戻る
もどる
modoru
= to return / to go back / to come back / to revert
戻る (modoru) carries the specific sense of going back to somewhere or something you were at before — a return to a prior state, place, or condition. Unlike simply arriving somewhere new, modoru always implies a reversal, a retracing of steps.
As an intransitive verb, modoru describes the subject’s own movement or reversion back to a previous point. This makes it distinct from its transitive counterpart modosu (戻す), which means to return something to its place, to put something back, or colloquially to vomit. Modoru covers a wide range of contexts: physically going back to a location (returning to your seat, going back to the office), reverting a digital file to an earlier version, or a situation returning to its original state after a disruption. It can describe both literal movement and abstract reversion — a fever coming back, a conversation looping around to an earlier point, or a plan reverting after a change. Contrast this with kaeru (帰る), which specifically means returning home or to one’s base. Kaeru has a strong sense of belonging and destination; you kaeru to your house, your hometown, or your country. Modoru is broader — you can modoru to any previous place, time, or condition, without the homecoming nuance.
The modoru vs. kaeru distinction trips up many learners. Use kaeru (帰る) exclusively for returning to a place that functions as your home base — your house, your home country, or your company headquarters at the end of a business trip. Use modoru for any other return to a prior place or state: going back to your seat mid-meeting, reverting a document, or returning to a topic in conversation. A common mistake is using kaeru when stepping out of a meeting room and coming back — in that case, modoru is correct because the office is not your home. Also note that modoru is intransitive; if you want to say you are putting something back, switch to modosu.

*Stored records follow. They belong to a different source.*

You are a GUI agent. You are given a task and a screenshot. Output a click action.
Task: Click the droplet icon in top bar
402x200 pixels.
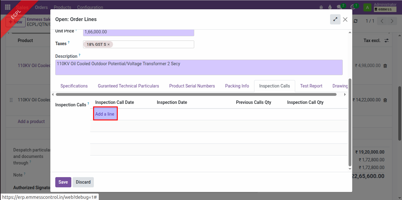pos(330,7)
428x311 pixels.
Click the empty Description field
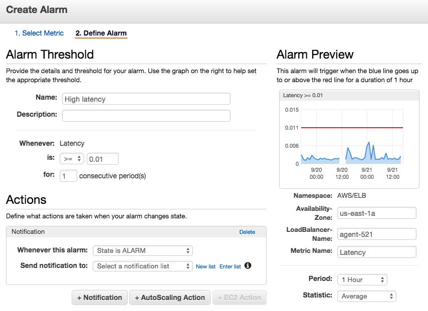[145, 115]
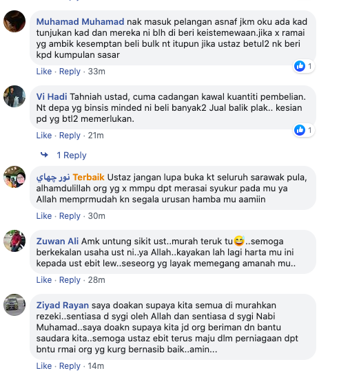This screenshot has height=373, width=339.
Task: Click the like reaction icon on Vi Hadi's comment
Action: pyautogui.click(x=300, y=130)

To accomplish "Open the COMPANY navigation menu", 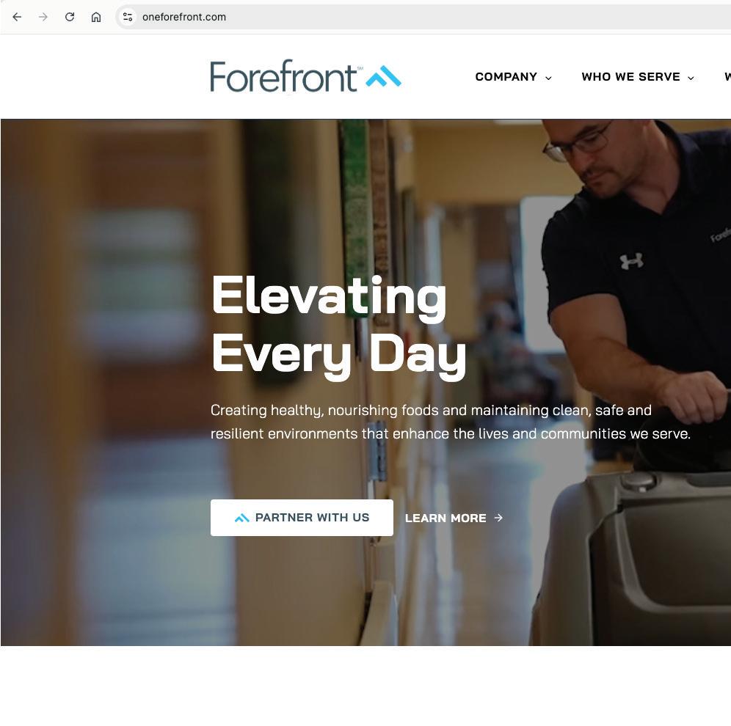I will click(506, 77).
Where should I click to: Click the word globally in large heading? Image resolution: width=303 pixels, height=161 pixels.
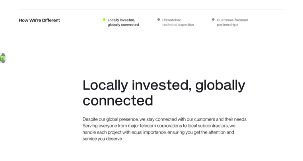(220, 85)
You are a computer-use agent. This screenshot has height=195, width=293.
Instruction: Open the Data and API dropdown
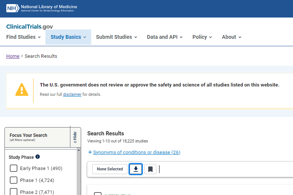(x=165, y=37)
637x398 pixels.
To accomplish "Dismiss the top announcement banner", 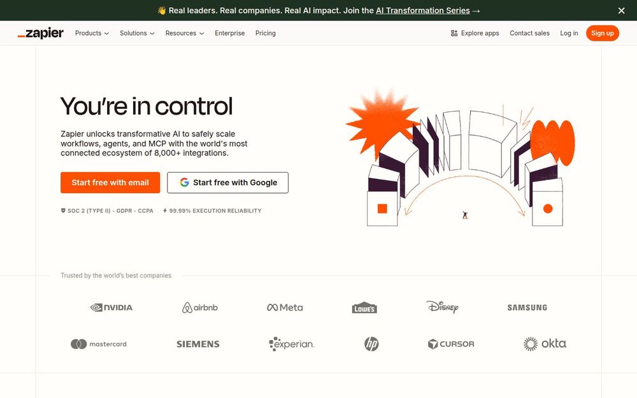I will (621, 10).
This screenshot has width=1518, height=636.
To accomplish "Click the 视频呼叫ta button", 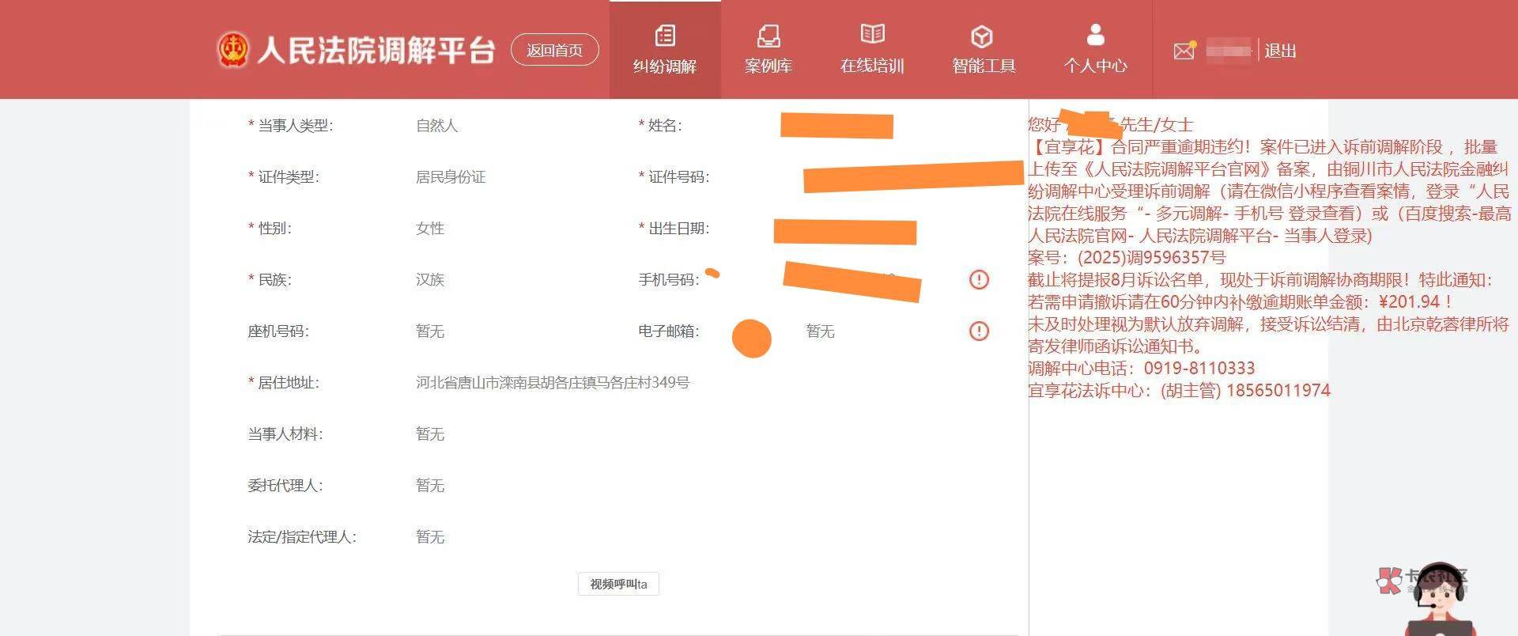I will (x=618, y=584).
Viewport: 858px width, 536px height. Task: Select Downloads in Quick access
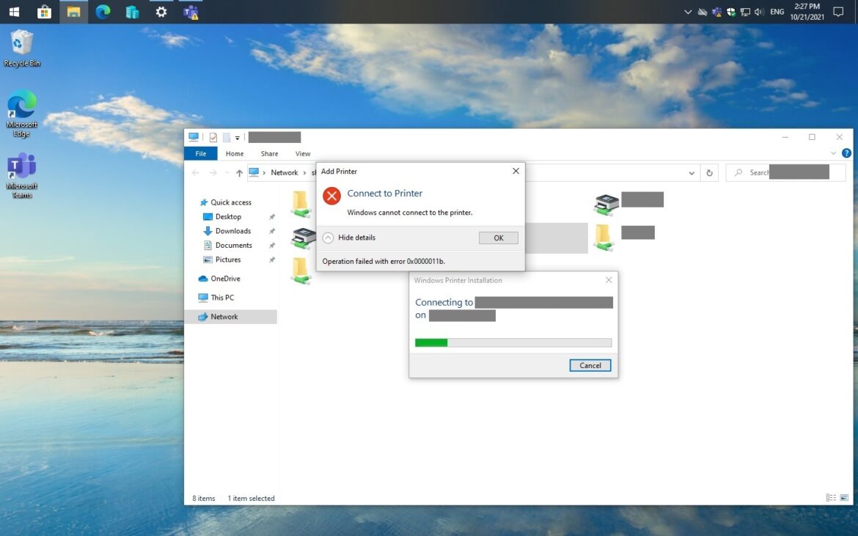233,231
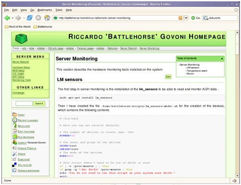The width and height of the screenshot is (241, 185).
Task: Click the RSS feed icon in address bar
Action: 180,18
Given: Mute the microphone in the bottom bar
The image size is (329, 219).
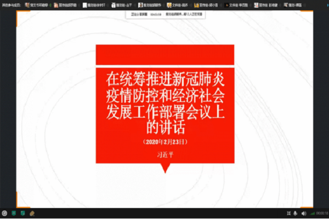Looking at the screenshot, I should tap(296, 213).
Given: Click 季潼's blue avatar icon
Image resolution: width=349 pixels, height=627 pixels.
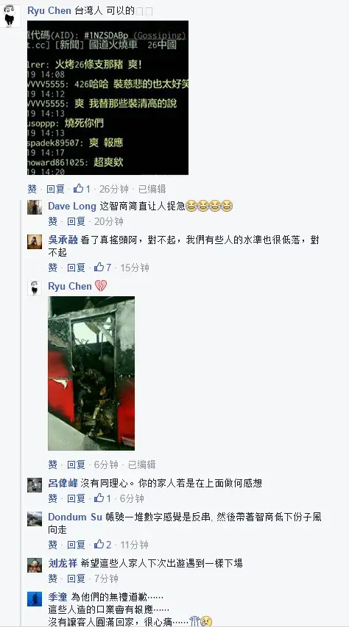Looking at the screenshot, I should coord(35,598).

The character 戻 combines 戸 (to, a door or gate) with 大 (dai, a person with arms spread wide). The composite image is of a large figure turning back at a doorway — caught mid-exit, reversing course. This visual root neatly captures the essence of modoru: not a new arrival, but a deliberate turning around and going back through the door you came from.
Everyday use
ちょっとトイレに行ってくるけど、すぐ戻るよ。
Chotto toire ni itte kuru kedo, sugu modoru yo.
I’m just going to the restroom, but I’ll be right back.
Casual / Social Media
昨日の設定に戻すのが難しくて…誰か助けて!
Kinō no settei ni modosu no ga muzukashikute… dareka tasukete!
I can’t figure out how to revert to yesterday’s settings… someone help!
Formal / Cultural context
本題に戻りますが、第三四半期の予算について検討が必要です。
Hondai ni modorimasu ga, dai-san shihankī no yosan ni tsuite kentō ga hitsuyō desu.
Returning to the main topic, we need to review the third-quarter budget.
In Japanese workplace culture, the phrase modotte kimasu (戻ってきます) — literally ‘I will come back’ — is a standard announcement when leaving a desk temporarily. It signals to colleagues that your absence is brief and your seat will be occupied again soon, an important social cue in open-plan offices where awareness of a colleague’s availability matters for smooth teamwork.
The concept of modoru resonates in Japanese narratives about nostalgia and impermanence. The word appears frequently in contexts where a character longs to return to a simpler time or a place left behind — a hometown, a childhood home, a relationship. Because modoru implies a prior connection that still exists, it often carries emotional weight that a neutral verb of movement would not.
In digital contexts, modoru is the standard term for the back button or undo function — the icon on a browser or app that takes you to your previous screen. This everyday usage has reinforced a mental model among Japanese speakers of modoru as a reliable, repeatable reversal, which colors how the word feels even in non-digital speech: deliberate, recoverable, and oriented toward what was before.